##### TEXTO FORNECIDO #####

Elton de Souza disse que o projeto do perímetro irrigado preserva e não toca nas áreas turísticas, como o Lajedo de Soledade, com suas inscrições rupestres, assim como garante a exploração das áreas petrolíferas e das culturas de sequeiros e de vazantes, com o arroz vermelho, das margens do rio Apodi, ficam longe da região de chapada, onde as pessoas que vivem no campo sobrevivem da extração da lenha e da cal provenientes das jazidas de calcário, além do caju produzido na Lagoa do Apodi.

"O projeto vem para somar", disse o secretário de Agricultura, para informar que Apodi sobrevive hoje, como a maioria dos municípios, basicamente dos recursos da previdência social e do Fundo de Participação dos Municípios (FPM). Com a irrigação chegando, segundo ele, cerca de R$ 7 serão acrescidos à economia do município: "É outro volume de recursos equivalente às aposentadorias e ao FPM".

Para ele, o projeto do perímetro irrigado tem alguns "diferenciais", que garantem, por exemplo, o lote para os 154 proprietários que terão suas terras desapropriadas pelo governo federal. "Existem um 90 proprietários morando dentro de suas terras. A todos eles é garantido um lote, só não ficam se não quiserem".

Outro dado importante do projeto, aponta o secretário, é que o Instituto Federal de Educação Tecnológica (IFRN) de Apodi vai formar 90 técnicos em Zootecnia, pessoal esse que poderá concorrer a a 120 lotes, cada um com 16 hectares, o dobro do lote que será destinado aos agricultores familiares, que respondem por 85% dos beneficiados. "É preciso acabar com esse discurso de que o agricultor familiar não pode deixar de ser pequeno para ser um grande produtor".

##### DADOS #####

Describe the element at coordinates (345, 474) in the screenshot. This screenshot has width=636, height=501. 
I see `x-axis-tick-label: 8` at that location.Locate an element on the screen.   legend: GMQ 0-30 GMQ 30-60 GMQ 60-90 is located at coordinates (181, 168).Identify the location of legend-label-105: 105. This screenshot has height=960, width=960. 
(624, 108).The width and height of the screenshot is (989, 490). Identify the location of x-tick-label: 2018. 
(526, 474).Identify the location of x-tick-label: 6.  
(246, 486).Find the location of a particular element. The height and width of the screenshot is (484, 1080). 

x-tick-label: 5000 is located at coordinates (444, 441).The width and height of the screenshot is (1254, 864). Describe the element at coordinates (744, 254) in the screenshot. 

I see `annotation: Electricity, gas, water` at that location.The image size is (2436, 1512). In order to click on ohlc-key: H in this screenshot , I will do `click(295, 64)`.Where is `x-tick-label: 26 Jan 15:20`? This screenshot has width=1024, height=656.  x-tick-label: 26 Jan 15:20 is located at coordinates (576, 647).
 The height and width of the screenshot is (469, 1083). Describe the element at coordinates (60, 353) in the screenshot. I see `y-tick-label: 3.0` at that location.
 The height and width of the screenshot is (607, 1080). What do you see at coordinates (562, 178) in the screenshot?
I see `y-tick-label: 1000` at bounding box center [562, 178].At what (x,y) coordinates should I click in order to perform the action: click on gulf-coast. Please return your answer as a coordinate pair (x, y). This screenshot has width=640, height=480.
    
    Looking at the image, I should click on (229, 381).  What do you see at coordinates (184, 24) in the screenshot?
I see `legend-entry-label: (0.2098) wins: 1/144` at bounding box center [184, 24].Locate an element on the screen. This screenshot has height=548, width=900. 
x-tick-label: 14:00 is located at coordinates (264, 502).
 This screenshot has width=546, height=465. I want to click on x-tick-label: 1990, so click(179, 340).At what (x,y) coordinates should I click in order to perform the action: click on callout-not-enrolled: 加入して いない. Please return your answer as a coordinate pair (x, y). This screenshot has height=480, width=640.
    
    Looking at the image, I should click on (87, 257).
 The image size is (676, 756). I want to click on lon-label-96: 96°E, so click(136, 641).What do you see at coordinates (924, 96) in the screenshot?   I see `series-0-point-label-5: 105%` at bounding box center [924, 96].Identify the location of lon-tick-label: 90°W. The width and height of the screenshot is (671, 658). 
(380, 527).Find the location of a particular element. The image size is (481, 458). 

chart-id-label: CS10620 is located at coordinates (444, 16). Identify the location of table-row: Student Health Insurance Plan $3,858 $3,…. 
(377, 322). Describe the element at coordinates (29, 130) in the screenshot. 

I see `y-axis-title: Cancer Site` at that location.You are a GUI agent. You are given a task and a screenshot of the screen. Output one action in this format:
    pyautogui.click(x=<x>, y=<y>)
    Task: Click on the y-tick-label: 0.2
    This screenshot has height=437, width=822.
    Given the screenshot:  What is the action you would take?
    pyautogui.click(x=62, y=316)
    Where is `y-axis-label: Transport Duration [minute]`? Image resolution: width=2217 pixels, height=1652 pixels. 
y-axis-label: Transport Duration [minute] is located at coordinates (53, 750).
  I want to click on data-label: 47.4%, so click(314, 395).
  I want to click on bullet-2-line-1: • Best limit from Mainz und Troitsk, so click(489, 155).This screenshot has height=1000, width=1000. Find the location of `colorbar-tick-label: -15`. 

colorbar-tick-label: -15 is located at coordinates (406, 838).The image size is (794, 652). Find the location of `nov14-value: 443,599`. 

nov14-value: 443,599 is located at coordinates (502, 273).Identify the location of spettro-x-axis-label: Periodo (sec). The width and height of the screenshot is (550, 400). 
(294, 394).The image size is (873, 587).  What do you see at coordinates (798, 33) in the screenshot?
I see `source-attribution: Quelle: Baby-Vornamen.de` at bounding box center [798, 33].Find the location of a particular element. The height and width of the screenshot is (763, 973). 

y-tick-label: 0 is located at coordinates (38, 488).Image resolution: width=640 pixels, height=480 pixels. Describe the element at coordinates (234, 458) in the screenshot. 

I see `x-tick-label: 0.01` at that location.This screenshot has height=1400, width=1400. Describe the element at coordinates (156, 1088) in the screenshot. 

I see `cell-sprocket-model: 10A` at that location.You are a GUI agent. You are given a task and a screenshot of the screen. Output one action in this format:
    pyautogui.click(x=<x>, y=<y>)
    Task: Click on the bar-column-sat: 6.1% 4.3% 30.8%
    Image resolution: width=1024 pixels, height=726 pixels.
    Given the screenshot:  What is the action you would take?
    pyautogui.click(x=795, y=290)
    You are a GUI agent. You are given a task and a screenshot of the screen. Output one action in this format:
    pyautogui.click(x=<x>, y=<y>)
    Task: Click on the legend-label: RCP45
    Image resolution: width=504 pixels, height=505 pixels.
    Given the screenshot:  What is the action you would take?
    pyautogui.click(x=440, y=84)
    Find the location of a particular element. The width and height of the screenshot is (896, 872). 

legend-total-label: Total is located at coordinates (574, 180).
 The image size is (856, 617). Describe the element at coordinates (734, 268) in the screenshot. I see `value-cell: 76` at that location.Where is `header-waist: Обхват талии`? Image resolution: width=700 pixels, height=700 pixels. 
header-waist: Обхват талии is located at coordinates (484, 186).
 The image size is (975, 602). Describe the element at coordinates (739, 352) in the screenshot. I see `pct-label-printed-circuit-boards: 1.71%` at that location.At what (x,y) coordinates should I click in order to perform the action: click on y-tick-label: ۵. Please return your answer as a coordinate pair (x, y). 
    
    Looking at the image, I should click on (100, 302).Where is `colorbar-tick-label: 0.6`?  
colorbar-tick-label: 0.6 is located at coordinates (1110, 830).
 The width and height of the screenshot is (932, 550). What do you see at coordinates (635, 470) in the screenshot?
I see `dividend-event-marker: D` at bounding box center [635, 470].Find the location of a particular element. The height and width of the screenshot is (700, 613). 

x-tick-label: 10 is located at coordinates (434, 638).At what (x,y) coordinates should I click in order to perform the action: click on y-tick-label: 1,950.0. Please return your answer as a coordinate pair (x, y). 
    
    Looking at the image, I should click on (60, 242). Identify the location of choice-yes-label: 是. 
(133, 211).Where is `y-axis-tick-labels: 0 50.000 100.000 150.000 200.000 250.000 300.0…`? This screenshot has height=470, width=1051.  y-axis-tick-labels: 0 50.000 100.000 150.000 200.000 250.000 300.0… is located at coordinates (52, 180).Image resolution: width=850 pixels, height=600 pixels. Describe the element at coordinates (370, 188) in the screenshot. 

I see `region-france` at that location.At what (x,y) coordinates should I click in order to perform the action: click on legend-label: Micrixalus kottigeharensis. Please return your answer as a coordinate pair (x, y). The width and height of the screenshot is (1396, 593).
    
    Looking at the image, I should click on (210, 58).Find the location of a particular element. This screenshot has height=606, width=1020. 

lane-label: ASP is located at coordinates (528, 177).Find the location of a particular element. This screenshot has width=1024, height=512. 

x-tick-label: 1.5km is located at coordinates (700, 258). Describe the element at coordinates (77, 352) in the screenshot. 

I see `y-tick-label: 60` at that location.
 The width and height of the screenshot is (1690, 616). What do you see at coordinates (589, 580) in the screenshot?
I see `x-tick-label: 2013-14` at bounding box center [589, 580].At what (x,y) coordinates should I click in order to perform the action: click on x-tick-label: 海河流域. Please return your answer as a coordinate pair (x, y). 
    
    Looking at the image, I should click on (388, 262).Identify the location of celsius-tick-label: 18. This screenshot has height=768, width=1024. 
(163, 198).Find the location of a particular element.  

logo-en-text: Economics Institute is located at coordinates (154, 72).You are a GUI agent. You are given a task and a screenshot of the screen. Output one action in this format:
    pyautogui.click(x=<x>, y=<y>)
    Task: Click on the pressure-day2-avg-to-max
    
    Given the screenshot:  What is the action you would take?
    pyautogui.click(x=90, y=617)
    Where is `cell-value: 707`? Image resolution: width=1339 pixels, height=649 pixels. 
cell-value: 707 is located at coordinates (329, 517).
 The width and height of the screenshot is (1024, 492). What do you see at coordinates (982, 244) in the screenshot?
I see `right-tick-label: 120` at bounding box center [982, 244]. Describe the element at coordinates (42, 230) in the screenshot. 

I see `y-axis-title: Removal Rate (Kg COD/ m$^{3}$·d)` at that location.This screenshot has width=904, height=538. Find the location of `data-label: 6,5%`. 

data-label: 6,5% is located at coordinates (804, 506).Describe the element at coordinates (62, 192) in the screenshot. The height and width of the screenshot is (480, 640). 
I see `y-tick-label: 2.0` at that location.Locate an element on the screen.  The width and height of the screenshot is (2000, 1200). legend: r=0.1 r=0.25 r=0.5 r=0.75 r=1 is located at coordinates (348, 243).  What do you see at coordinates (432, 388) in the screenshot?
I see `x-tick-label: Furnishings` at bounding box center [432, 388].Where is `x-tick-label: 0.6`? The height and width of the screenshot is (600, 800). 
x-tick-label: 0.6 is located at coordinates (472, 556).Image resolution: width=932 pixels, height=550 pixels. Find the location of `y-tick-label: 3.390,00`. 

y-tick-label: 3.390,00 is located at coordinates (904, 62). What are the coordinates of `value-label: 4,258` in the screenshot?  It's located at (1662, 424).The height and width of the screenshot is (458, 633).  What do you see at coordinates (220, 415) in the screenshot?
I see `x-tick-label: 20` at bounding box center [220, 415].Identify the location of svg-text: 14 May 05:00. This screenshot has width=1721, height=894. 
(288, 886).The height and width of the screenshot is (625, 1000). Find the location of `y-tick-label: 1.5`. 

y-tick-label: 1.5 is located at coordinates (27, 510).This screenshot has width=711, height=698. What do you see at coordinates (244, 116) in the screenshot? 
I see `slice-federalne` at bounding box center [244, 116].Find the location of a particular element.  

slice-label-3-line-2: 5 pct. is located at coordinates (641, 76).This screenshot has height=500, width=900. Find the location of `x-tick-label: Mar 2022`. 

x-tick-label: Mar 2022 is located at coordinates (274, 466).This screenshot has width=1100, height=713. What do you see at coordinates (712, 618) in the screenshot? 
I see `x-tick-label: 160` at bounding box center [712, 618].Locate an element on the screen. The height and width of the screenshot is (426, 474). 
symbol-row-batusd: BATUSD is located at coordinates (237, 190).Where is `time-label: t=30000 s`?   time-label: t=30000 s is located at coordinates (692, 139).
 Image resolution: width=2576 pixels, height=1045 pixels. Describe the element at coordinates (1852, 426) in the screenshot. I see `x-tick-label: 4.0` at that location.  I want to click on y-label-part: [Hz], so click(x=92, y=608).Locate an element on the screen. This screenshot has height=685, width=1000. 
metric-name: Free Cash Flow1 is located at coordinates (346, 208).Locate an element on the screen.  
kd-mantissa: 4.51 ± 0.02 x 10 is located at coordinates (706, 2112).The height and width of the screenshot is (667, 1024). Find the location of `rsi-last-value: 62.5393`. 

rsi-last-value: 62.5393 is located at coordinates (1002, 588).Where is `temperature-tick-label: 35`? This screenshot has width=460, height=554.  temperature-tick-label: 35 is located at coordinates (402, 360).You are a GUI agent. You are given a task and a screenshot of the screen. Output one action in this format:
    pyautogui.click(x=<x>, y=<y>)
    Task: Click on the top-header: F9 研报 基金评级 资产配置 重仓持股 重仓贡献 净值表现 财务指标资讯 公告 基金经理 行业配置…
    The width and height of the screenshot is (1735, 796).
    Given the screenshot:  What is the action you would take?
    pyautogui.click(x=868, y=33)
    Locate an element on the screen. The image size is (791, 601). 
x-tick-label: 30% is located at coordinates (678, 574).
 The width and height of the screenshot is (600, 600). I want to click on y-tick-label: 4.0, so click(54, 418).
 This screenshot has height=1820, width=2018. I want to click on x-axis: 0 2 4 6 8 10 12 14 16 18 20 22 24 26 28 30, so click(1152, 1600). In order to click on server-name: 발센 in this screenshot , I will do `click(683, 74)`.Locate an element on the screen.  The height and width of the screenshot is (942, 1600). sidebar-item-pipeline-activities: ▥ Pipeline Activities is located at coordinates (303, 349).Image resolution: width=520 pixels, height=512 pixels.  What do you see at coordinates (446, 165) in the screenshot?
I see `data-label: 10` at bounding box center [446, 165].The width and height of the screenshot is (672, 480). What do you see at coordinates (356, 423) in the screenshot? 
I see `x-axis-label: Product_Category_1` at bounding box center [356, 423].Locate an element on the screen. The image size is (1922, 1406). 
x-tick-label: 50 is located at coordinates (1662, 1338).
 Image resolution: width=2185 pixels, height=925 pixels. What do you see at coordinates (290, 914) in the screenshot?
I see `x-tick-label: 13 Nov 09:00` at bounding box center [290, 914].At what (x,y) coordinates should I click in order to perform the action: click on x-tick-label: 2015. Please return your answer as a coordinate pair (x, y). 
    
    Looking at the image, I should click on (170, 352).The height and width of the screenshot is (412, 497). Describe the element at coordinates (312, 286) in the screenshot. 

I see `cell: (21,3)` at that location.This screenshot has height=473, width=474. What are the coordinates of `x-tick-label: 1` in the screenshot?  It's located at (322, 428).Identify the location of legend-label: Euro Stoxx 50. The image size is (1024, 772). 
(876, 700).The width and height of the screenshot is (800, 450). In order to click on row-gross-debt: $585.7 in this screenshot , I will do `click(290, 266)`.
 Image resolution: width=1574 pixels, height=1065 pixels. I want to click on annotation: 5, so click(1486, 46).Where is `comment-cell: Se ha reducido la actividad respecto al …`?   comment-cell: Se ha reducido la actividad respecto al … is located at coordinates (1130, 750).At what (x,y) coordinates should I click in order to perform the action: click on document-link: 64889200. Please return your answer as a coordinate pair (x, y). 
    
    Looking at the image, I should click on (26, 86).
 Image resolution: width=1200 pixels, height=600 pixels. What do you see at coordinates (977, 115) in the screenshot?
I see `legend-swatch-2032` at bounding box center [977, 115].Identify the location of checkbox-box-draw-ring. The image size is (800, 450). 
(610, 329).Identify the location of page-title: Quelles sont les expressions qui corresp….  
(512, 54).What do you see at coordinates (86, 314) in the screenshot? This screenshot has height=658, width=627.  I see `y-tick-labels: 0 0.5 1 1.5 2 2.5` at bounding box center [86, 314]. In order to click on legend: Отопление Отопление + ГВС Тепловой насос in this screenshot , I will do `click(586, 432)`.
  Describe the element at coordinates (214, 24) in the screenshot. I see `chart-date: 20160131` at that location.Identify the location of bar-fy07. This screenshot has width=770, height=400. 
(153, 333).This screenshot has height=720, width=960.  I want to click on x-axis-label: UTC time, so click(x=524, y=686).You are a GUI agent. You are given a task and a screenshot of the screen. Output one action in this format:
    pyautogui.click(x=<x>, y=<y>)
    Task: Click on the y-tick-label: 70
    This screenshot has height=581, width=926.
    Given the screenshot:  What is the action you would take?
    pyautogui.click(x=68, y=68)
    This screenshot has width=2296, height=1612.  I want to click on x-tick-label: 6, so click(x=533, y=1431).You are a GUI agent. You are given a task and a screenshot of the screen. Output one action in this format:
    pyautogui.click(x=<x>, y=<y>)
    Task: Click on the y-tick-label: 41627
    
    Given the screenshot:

#####

ATIVIDADES:
(1) Reescreva em forma de lista o parágrafo do texto sobre o perímetro irrigado de Apodi que começa com "Elton de Souza disse", mantendo os fatos principais.
(2) Reproduza o trecho do texto sobre o perímetro irrigado de Apodi começando em "Elton de Souza" e terminando em "Lagoa do Apodi.".

RESPOSTAS:
(1)
- Segundo Elton de Souza, o projeto do perímetro irrigado preserva as áreas turísticas e não mexe nelas. Um exemplo é o Lajedo de Soledade, com suas inscrições rupestres.
- O projeto também garante a exploração das áreas de petróleo.
- Garante ainda as culturas de sequeiro e de vazante, como o arroz vermelho, nas margens do rio Apodi.
- Essas áreas ficam longe da região de chapada.
- Na chapada, quem vive no campo sobrevive da extração de lenha e de cal das jazidas de calcário. Também vive do caju produzido na Lagoa do Apodi.

(2)
Elton de Souza disse que o projeto do perímetro irrigado preserva e não toca nas áreas turísticas, como o Lajedo de Soledade, com suas inscrições rupestres, assim como garante a exploração das áreas petrolíferas e das culturas de sequeiros e de vazantes, com o arroz vermelho, das margens do rio Apodi, ficam longe da região de chapada, onde as pessoas que vivem no campo sobrevivem da extração da lenha e da cal provenientes das jazidas de calcário, além do caju produzido na Lagoa do Apodi.